A los costados de la ruta, como gigantescos fantasmas oscuros, se alzaban
amenazantes los macizos vegetales, el bosque en el que latían esas criaturas
desgraciadas por las que nada podía hacer. Y entre los árboles, como si los
indios estuvieran celebrando algo, vio el fuego de una hoguera, y muchas
siluetas rodeando el fuego. Subió el volumen de la radio una vez más. Quería
aturdirse, no pensar. ¿Quién era la que cantaba? Prestó atención a la letra
para no pensar en Lydia, en Fregues, en Fabiana, en el mecánico, en los indios.
…cuantos caminos
andados, cuanta y ninguna ciudad; mi soledad para qué, alguna noche se fue… Y
te amaré...
No me vendría nada mal, pensó Ramón, que alguien me
amara, ¿no? A ellos, agregó, como hablando con la selva, a ellos tampoco les
vendría nada mal que alguien los amara. Y por primera vez en muchas horas se
sintió mucho mejor, como si de alguna manera tortuosa y extraña, hubiera
producido un acto noble y positivo, un cambio, una marca, una señal en algún recodo
invisible de la realidad. Disminuyó la marcha, bajó el volumen de la radio y se
dejó arrullar por el final de la canción.

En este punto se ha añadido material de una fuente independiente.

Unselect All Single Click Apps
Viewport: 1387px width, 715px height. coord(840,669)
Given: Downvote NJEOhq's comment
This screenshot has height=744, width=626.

La chamana dejó caer los brazos a los costados del cuerpo. Había
logrado que el mensaje de la canción emitida por la radio de un auto o una
camioneta que pasaba velozmente por la ruta penetrara en la mente de su pueblo.

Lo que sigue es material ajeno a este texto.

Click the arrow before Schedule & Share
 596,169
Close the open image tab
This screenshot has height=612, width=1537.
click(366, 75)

Ignoraba si produciría el efecto adecuado —de hecho, ella había empezado a
desconfiar del poder de las fuerzas invisibles en tanto y en cuanto jamás se
ponían al servicio de su gente—, pero no debía desperdiciar ninguna oportunidad
por pequeña que fuera. Aquella voz, prometiendo amor, era bastante más de lo
que nunca hubieran obtenido. Ahora empezaría la aventura de hacer contacto con
la dueña de la voz. Se puso en marcha.